Task objective:
Repeat the listing verbatim from the line containing "Where should I click to: Click the red" up to and including the line containing "Select the 1790".

Entries supplied:
□ □ □ □ □

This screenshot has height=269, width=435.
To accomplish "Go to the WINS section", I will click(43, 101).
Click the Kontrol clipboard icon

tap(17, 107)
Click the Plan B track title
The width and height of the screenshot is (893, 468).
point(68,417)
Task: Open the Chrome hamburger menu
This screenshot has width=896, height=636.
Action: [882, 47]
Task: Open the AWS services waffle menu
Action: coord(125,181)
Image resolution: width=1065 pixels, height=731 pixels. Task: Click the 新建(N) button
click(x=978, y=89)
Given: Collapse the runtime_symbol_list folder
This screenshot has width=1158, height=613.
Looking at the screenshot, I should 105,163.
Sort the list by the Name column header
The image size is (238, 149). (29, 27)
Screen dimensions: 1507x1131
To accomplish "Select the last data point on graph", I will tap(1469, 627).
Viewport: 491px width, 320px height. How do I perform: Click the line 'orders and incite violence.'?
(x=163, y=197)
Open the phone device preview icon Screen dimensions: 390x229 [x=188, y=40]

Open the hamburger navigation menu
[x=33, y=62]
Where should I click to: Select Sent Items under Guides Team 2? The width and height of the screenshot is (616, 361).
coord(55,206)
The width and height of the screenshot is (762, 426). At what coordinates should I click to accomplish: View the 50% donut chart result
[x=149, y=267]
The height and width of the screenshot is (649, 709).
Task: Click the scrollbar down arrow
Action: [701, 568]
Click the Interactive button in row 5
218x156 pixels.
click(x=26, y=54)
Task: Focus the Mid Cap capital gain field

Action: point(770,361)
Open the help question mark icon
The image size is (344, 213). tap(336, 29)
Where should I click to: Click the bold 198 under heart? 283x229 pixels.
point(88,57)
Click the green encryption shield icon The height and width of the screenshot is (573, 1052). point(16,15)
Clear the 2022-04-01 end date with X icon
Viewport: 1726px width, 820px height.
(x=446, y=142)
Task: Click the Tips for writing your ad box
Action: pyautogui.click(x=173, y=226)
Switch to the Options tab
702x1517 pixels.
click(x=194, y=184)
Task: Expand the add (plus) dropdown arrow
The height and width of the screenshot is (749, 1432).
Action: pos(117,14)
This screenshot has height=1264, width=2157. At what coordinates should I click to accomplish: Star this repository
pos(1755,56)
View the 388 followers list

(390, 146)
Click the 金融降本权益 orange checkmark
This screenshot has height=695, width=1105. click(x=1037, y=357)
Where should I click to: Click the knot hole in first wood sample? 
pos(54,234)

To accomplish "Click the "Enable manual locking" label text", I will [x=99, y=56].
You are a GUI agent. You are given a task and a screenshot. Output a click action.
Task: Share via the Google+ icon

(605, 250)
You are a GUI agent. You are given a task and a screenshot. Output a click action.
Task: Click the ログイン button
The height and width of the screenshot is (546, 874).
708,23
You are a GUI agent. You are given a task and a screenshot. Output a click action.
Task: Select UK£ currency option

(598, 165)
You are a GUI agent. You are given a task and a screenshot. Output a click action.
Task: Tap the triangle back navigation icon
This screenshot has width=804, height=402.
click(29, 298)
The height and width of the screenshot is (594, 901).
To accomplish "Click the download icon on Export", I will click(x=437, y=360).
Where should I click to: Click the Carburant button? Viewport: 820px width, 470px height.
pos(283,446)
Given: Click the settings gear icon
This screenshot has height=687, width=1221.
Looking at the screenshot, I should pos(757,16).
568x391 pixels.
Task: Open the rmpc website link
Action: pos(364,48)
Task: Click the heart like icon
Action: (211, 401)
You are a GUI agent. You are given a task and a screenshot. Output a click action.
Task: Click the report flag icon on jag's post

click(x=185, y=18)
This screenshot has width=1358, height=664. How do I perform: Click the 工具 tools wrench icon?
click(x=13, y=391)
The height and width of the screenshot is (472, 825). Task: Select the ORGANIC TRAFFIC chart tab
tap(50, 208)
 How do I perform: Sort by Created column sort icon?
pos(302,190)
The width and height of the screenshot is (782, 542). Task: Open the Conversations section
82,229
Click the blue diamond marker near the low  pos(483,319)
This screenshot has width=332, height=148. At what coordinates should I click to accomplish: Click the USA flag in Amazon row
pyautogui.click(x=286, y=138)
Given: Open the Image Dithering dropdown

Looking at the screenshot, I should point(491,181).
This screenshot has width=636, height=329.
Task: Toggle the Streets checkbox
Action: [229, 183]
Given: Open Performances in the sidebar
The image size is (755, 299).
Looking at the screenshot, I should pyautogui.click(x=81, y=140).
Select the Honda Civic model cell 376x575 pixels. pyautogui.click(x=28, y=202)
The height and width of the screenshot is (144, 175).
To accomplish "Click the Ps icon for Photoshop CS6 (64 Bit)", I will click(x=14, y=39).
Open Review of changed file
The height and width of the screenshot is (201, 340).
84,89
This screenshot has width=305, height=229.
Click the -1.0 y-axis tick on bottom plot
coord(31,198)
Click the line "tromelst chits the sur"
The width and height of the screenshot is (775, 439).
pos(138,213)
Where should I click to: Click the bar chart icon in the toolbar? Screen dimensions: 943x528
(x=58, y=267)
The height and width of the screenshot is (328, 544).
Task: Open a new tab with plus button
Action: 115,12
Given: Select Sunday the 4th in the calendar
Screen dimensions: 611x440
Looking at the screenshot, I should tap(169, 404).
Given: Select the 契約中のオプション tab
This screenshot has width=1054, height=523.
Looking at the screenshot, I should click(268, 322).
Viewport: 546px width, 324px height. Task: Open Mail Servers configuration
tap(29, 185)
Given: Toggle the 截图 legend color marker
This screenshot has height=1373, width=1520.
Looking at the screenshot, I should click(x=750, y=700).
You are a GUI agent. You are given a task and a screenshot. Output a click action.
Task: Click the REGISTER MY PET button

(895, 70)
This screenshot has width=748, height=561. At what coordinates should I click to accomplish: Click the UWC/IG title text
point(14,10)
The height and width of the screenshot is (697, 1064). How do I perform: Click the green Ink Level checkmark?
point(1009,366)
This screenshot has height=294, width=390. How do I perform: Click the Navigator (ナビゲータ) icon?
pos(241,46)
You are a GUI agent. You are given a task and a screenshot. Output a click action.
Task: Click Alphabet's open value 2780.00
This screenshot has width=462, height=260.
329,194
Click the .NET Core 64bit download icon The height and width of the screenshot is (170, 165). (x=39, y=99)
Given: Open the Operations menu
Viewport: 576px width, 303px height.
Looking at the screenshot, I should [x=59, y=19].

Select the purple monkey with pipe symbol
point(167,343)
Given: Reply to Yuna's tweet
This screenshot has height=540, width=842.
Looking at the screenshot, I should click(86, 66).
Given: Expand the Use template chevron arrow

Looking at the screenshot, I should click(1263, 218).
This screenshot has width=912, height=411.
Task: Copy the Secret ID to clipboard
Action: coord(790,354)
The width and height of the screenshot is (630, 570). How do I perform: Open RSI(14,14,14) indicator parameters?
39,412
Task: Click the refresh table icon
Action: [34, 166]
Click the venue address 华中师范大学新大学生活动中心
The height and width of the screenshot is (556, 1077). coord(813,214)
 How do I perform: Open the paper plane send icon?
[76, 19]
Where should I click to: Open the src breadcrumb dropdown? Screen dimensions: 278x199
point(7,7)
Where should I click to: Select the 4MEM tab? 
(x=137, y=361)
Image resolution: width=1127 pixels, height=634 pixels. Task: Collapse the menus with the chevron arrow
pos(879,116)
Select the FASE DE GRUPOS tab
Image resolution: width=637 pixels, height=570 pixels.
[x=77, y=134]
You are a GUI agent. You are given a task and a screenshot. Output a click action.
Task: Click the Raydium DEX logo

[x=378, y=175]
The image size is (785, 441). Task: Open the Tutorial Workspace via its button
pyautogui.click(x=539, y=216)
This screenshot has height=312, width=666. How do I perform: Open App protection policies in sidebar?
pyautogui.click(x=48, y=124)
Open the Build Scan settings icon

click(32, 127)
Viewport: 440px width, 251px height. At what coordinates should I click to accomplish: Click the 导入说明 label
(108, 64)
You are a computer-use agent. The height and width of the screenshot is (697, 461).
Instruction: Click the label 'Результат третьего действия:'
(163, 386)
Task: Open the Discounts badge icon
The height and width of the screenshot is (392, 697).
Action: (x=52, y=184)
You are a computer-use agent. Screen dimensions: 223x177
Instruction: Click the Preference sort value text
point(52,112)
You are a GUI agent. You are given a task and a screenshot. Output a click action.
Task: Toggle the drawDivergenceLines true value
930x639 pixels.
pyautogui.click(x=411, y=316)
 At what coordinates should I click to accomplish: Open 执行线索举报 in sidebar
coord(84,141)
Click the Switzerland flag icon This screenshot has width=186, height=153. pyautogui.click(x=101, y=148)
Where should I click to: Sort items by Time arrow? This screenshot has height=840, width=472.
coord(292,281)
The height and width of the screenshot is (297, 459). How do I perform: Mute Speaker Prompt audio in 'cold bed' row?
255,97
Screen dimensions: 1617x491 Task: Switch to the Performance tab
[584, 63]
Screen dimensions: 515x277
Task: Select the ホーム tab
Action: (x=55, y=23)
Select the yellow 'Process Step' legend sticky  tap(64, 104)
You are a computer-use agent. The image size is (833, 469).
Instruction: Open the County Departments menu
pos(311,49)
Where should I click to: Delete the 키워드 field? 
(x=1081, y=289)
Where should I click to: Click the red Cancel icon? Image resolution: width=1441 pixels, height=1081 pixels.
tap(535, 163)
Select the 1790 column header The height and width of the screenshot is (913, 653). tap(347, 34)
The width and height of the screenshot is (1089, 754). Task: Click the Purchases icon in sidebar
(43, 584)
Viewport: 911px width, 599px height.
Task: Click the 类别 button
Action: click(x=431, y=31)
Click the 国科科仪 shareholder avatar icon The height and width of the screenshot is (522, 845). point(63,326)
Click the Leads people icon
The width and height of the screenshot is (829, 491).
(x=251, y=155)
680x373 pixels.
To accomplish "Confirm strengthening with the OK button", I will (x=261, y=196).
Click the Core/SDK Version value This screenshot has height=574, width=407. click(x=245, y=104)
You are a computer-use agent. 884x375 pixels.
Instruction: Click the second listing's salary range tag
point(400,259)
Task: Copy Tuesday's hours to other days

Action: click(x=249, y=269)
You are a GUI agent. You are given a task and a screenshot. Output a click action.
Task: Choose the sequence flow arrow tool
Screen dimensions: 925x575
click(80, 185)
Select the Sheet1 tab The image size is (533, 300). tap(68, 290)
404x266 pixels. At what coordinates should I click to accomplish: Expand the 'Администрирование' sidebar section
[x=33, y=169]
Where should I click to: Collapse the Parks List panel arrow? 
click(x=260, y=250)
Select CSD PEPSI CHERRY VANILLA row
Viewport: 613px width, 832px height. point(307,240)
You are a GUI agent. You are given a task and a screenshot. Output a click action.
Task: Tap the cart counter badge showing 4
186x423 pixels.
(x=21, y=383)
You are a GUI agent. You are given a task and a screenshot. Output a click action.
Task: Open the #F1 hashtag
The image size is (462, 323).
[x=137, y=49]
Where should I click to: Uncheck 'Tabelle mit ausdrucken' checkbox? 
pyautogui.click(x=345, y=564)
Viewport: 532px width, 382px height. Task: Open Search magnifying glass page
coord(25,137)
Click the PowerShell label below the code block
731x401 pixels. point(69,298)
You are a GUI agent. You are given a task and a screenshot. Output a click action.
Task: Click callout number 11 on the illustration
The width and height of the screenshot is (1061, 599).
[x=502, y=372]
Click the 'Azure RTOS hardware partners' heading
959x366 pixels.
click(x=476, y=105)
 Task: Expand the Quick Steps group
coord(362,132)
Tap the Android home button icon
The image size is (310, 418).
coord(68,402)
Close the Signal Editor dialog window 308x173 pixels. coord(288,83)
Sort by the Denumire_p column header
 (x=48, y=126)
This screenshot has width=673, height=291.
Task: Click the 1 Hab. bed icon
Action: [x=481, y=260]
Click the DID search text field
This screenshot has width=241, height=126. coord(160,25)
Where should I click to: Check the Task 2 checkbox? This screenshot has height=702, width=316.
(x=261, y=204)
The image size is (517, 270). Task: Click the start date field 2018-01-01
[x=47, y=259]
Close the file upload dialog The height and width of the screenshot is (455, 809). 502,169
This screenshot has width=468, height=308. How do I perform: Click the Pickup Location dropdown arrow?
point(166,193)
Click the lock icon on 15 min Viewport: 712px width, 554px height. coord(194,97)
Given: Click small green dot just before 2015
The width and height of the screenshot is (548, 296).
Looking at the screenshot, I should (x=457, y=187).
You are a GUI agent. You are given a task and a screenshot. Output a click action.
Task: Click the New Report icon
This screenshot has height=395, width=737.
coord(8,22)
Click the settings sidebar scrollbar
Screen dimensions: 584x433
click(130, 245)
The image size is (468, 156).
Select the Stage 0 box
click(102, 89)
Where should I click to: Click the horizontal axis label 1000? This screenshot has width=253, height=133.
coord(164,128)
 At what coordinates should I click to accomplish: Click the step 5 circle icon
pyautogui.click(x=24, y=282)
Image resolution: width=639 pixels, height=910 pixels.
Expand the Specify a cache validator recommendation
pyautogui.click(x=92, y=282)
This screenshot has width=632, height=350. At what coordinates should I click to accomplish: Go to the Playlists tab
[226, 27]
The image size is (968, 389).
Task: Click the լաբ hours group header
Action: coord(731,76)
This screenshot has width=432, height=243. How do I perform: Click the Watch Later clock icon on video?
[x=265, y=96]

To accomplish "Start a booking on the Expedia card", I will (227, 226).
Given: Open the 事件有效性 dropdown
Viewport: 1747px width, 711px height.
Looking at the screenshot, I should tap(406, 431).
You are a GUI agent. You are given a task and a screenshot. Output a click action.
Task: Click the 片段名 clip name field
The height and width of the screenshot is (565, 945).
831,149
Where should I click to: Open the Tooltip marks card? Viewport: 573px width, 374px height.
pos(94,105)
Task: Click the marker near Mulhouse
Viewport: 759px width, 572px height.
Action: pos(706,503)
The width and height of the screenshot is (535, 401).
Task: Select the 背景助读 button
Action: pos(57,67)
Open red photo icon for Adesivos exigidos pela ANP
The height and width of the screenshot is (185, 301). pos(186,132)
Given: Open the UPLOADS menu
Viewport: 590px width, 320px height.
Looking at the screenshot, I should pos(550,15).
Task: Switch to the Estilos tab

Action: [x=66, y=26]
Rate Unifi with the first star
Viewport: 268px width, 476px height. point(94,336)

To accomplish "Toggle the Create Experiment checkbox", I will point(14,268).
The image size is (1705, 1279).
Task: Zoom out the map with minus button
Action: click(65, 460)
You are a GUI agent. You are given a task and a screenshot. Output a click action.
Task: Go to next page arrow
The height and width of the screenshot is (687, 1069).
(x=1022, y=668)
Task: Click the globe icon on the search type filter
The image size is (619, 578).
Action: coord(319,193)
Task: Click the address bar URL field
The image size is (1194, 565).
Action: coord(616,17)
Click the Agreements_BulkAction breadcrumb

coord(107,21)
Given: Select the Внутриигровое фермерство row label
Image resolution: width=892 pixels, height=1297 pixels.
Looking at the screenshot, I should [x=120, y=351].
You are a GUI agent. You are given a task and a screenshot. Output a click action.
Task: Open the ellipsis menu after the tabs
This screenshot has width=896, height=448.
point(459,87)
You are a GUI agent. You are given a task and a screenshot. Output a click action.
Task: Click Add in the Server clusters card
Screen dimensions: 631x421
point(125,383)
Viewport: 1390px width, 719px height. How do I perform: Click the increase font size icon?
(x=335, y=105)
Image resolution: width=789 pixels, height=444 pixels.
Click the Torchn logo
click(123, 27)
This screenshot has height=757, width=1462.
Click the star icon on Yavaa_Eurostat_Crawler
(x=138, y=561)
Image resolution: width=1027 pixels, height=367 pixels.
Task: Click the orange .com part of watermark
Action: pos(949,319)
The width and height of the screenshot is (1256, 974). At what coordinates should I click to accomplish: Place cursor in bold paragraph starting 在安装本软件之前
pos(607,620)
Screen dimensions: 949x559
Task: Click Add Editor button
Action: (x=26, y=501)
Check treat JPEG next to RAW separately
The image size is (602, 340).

□ □ □ □ □

Task output:
Where should I click to: Click the red Cancel icon? Image resolution: width=1441 pixels, height=1081 pixels.
tap(535, 163)
Select the 1790 column header The height and width of the screenshot is (913, 653). tap(347, 34)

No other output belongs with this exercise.